Thu Mar 4 08:16:29 GMT 2021

On 04/03/2021 06.38, Will Deacon wrote:
> One thing to bear in mind here is that the MMIO device cannot "observe"
> anything in the architectural sense because it is a slave interface. In
> order to observe a memory access, you must emit a read or a write
> transaction, and it's this notion of observation which the shareability
> domains are built around.
> 
> So for this example, we can talk about the CPUs (in the inner-shareable
> domain) observing the MMIO writes and inner-shareable barriers are
> sufficient for that. The device mapping of the MMIO registers will then
> ensure that they arrive at the endpoint in that order too.

Ah! That makes sense now. So as long as the CPUs agree about the MMIO 
ordering, the endpoint will see that ordering too.

In that case I should be able to get away with simple SMP/atomic 
barriers (or nothing where the control dependency implies order).

> Hopefully, as I don't grok how this deals with spurious interrupts if it
> only does MMIO writes.

It's an implementation of a virtual (software) interrupt controller 
multiplexing several IPIs over one, hence the atomics stand in for what 
would be MMIO on a real controller. The actual hardware IPI underlying 
it all does use a single MMIO read to fetch/mask the event at the 
controller, but then the tricky ordering is between ACKing that IPI 
itself (which is a write) and the virtual stuff on top.

Spurious hardware IPIs are possible in this model, and are taken care of 
by the atomic flags being the source of truth for what is actually 
pending downstream; what I need to make sure to avoid is the opposite 
case where a virtual IPI ends up pending and unmasked, but the hardware 
IPI is not correctly raised due to a race.
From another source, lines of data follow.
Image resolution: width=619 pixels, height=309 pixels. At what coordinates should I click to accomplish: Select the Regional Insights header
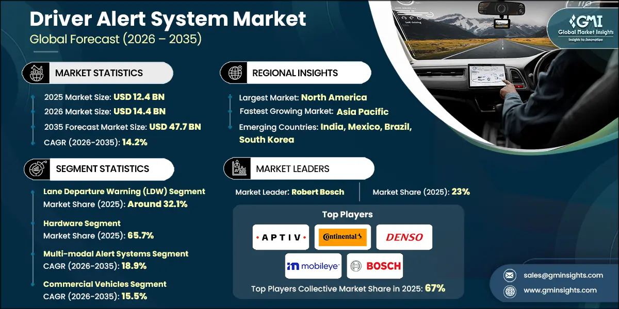[295, 73]
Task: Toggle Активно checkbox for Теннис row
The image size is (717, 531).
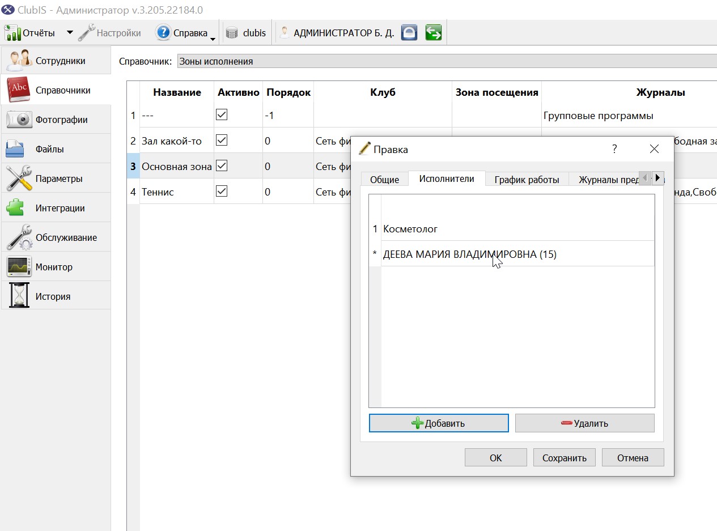Action: click(x=222, y=192)
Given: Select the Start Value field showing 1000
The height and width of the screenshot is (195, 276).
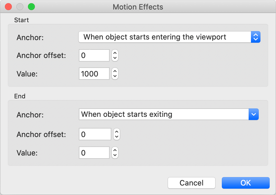Looking at the screenshot, I should pyautogui.click(x=94, y=74).
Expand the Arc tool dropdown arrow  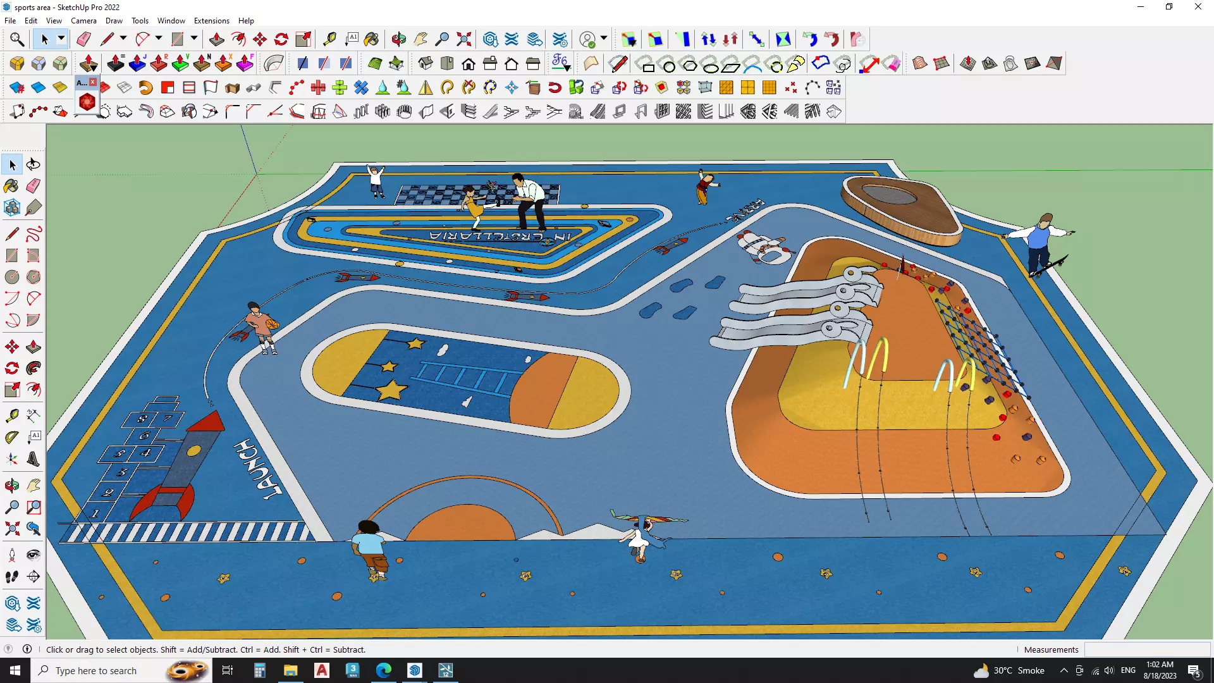[x=158, y=39]
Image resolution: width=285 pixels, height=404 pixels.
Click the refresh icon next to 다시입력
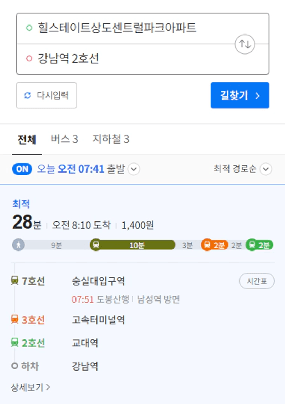point(28,96)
For additional fun: this SoC supports a completely separate "fast IPI" 
mechanism built on IMP-DEF system registers without any MMIO, which 
requires ordering against not loads and stores, but rather sysregs. I 
have no idea if this stuff is formally defined in the architecture in 
any strict sense (especially since this is IMP-DEF), but I'm probably 
going to have to run some litmus-style experiments to see how the CPU 
behaves in practice. Right now we don't use/support this mechanism; that 
will come later. Still just has one IPI per CPU though, so it won't let 
us get rid of the virtual stuff on top.

-- 
Hector Martin (marcan at marcan.st)
Public Key: https://mrcn.st/pub